=== SOURCE MATERIAL ===
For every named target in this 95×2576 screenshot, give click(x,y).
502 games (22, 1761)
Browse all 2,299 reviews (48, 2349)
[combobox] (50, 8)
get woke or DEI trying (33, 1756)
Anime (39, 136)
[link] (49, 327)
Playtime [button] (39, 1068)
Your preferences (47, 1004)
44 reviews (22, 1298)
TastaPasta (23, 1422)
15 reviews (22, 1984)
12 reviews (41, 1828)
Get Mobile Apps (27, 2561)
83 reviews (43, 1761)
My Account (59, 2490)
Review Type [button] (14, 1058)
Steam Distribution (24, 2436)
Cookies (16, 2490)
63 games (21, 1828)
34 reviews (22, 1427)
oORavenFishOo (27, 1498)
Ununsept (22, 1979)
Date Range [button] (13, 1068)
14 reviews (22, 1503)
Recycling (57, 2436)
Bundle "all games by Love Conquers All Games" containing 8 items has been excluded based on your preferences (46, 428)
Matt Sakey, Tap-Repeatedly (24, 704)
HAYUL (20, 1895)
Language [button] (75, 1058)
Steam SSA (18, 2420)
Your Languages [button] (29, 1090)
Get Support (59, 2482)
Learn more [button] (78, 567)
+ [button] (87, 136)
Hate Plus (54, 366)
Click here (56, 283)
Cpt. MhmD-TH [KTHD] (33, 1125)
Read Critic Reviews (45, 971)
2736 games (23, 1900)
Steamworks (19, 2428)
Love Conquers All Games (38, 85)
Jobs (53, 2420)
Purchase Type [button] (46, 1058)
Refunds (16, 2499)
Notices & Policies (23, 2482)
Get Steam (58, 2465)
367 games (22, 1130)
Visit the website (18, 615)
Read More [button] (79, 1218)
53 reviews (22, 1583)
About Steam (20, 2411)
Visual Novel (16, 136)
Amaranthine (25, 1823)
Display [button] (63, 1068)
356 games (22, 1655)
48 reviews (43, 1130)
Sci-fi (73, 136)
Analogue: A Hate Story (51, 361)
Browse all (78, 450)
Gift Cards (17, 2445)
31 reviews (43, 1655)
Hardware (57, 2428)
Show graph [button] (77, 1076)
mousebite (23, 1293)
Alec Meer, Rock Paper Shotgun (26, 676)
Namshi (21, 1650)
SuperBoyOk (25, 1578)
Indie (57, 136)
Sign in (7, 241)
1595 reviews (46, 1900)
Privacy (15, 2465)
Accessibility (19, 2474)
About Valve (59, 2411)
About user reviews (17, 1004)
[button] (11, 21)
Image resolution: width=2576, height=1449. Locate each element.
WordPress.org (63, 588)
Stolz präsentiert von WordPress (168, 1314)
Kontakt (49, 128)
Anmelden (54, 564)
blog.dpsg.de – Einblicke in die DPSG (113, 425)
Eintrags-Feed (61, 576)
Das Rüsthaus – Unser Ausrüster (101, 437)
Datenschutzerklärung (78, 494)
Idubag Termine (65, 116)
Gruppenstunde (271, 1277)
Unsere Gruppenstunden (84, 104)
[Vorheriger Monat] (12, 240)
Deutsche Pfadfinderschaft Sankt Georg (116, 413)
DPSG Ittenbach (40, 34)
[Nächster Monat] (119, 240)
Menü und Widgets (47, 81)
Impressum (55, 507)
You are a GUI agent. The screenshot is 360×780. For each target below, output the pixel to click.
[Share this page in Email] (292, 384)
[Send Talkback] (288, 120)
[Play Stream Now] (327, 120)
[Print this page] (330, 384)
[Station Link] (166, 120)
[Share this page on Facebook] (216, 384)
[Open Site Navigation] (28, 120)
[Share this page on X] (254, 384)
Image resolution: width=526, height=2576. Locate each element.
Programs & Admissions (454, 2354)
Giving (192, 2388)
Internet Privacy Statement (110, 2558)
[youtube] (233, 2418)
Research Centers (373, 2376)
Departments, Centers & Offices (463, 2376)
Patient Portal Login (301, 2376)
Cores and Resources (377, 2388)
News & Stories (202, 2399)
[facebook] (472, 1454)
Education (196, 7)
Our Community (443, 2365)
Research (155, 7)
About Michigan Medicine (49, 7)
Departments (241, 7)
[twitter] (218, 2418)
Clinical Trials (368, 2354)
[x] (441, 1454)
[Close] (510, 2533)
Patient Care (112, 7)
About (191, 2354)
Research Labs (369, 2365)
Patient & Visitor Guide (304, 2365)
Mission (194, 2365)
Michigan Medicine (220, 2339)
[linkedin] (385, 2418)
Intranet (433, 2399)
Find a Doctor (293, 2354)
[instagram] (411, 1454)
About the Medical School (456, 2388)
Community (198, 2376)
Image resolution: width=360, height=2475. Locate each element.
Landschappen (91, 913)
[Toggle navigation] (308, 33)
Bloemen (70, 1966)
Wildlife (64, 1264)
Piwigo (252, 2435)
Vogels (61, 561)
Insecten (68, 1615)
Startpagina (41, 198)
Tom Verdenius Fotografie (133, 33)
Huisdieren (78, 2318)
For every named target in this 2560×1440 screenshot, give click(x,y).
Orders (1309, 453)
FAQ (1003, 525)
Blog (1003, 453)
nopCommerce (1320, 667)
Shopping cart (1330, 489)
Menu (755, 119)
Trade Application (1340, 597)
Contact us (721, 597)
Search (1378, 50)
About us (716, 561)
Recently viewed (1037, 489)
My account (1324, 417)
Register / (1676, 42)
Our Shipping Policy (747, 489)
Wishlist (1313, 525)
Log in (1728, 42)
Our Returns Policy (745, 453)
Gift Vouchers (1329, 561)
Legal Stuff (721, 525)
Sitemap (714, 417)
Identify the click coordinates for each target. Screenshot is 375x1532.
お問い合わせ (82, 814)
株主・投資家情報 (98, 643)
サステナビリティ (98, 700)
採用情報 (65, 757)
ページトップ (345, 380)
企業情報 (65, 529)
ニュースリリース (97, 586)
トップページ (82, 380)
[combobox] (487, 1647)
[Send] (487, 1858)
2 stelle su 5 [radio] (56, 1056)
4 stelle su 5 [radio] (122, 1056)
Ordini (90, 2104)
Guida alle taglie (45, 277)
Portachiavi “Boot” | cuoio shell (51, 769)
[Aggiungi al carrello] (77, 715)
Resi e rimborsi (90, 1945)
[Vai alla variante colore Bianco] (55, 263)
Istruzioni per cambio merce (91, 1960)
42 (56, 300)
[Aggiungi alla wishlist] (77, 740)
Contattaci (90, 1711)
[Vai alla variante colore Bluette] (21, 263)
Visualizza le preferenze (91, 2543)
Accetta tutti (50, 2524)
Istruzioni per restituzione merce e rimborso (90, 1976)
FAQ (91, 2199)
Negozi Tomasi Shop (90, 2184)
===
EXERCISE PROMPT –
Read through the entries above and copy each line that has the string "width" in it.

TASK RESULT –
Image resolution: width=2576, height=1449. Locate each element.
Image resolution: width=526, height=2576. Locate each element.
Image resolution: width=360, height=2475. Locate each element.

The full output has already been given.